# What is needed
Write out the data as a numbered list, starting at the line that contains "Follow the truncated" and ending at the line that contains "(x=34, y=342)", with blank lines omitted.

# Exercise materials
___

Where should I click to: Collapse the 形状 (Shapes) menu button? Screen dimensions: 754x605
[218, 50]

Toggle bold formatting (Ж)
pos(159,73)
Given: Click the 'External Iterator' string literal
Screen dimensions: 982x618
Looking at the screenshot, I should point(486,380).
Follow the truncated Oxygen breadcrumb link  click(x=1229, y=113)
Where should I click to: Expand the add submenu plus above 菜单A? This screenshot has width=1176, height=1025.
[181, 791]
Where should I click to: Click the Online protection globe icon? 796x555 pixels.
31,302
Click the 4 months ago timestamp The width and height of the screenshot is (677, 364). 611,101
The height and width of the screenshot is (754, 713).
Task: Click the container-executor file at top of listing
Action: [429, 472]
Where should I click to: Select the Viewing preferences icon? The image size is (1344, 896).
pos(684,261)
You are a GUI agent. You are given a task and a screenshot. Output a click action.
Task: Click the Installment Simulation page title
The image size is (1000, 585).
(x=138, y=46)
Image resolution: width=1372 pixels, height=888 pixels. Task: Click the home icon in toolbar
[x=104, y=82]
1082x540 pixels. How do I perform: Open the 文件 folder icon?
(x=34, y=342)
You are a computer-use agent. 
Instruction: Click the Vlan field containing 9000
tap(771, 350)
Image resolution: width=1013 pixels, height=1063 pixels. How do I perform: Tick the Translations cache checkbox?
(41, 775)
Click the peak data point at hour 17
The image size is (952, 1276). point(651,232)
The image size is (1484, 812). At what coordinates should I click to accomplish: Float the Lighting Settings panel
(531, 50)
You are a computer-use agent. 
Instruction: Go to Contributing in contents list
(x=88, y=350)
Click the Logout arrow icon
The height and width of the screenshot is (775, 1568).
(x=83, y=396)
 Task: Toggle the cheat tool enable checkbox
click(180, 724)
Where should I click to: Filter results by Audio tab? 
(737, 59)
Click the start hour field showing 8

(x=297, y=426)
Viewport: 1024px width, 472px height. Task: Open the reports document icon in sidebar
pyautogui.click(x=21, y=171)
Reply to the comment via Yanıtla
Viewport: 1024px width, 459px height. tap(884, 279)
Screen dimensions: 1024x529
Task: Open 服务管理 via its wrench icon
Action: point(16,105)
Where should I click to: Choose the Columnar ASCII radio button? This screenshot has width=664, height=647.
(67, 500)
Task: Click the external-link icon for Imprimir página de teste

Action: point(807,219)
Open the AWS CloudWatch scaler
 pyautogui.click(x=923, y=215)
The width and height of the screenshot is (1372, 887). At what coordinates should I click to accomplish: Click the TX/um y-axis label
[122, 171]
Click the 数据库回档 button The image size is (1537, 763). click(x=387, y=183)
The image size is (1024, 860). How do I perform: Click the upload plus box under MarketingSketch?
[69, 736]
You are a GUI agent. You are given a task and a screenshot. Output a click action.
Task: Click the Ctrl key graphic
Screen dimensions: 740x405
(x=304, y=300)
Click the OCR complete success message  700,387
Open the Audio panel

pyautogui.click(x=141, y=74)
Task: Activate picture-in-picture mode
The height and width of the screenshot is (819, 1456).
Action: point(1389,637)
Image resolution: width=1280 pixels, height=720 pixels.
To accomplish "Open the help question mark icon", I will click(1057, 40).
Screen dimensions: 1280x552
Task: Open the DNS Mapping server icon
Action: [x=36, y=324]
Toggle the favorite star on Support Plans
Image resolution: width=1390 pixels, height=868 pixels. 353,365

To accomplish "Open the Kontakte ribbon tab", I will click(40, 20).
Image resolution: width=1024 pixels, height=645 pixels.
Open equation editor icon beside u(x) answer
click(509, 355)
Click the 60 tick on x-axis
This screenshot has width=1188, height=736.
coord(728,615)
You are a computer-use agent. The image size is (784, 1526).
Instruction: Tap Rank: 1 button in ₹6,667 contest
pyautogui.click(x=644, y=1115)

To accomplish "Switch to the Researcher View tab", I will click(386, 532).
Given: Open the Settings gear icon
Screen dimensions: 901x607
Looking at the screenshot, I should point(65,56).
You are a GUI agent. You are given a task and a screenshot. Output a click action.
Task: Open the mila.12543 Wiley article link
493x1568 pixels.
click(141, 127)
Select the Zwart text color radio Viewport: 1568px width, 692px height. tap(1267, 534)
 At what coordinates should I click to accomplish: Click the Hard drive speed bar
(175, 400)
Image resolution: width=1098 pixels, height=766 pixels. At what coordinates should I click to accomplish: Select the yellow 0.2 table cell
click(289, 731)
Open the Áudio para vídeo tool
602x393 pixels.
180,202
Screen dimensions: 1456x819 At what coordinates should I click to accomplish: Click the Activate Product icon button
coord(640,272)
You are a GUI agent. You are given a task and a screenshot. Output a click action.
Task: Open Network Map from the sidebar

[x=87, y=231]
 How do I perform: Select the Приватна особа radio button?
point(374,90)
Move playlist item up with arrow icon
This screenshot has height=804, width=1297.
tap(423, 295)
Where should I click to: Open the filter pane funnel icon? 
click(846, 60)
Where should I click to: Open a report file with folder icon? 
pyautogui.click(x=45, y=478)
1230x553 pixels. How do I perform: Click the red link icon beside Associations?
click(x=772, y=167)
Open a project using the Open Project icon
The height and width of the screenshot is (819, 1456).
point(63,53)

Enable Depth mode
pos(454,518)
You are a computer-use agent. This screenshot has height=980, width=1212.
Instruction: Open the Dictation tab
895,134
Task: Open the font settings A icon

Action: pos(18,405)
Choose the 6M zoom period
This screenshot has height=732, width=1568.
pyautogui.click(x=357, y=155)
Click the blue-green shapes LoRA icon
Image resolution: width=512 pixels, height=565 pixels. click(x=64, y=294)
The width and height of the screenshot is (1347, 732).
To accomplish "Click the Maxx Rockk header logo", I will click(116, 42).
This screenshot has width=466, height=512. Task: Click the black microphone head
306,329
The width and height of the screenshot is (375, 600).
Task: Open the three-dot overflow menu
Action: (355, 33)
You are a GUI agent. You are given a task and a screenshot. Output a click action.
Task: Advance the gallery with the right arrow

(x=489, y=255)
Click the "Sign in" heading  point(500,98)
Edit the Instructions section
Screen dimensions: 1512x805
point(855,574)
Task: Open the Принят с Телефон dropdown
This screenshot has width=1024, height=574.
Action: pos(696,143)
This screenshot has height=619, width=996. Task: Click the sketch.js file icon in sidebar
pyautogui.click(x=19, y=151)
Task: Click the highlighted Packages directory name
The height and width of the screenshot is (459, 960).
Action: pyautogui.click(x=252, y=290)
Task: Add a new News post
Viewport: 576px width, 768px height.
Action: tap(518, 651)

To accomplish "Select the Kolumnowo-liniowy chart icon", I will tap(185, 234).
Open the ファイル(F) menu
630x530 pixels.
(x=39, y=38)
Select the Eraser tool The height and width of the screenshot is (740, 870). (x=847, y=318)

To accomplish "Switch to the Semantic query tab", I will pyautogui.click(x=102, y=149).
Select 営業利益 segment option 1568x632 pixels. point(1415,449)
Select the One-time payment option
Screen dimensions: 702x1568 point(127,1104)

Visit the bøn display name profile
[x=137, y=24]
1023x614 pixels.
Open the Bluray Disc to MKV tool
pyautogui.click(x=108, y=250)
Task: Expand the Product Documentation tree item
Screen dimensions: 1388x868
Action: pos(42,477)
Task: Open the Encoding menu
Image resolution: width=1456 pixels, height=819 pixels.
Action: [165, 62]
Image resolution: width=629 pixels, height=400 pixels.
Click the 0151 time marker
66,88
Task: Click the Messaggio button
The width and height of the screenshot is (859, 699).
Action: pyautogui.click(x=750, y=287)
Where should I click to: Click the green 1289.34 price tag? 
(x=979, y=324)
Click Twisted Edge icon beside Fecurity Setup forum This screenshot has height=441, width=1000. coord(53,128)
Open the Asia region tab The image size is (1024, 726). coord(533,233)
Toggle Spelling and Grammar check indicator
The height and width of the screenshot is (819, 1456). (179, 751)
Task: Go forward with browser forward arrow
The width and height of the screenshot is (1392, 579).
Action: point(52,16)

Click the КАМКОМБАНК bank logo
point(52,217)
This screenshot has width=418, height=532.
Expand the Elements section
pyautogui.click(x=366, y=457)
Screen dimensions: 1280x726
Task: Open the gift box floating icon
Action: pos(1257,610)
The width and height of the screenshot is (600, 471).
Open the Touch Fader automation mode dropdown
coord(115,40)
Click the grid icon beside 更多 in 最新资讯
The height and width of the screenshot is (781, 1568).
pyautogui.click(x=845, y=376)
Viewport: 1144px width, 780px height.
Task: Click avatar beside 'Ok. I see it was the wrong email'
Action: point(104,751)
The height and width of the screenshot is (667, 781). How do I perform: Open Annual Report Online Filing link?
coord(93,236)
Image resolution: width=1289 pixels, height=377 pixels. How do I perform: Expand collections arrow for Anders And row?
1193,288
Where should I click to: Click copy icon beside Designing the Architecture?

___

# Result for this task
1. Follow the truncated Oxygen breadcrumb link  click(x=1229, y=113)
2. Where should I click to: Expand the add submenu plus above 菜单A? This screenshot has width=1176, height=1025.
3. [181, 791]
4. Where should I click to: Click the Online protection globe icon? 796x555 pixels.
5. 31,302
6. Click the 4 months ago timestamp The width and height of the screenshot is (677, 364). 611,101
7. The height and width of the screenshot is (754, 713).
8. Task: Click the container-executor file at top of listing
9. Action: [429, 472]
10. Where should I click to: Select the Viewing preferences icon? The image size is (1344, 896).
11. pos(684,261)
12. You are a GUI agent. You are given a task and a screenshot. Output a click action.
13. Task: Click the Installment Simulation page title
14. The image size is (1000, 585).
15. (x=138, y=46)
16. Image resolution: width=1372 pixels, height=888 pixels. Task: Click the home icon in toolbar
17. [x=104, y=82]
18. 1082x540 pixels. How do I perform: Open the 文件 folder icon?
19. (x=34, y=342)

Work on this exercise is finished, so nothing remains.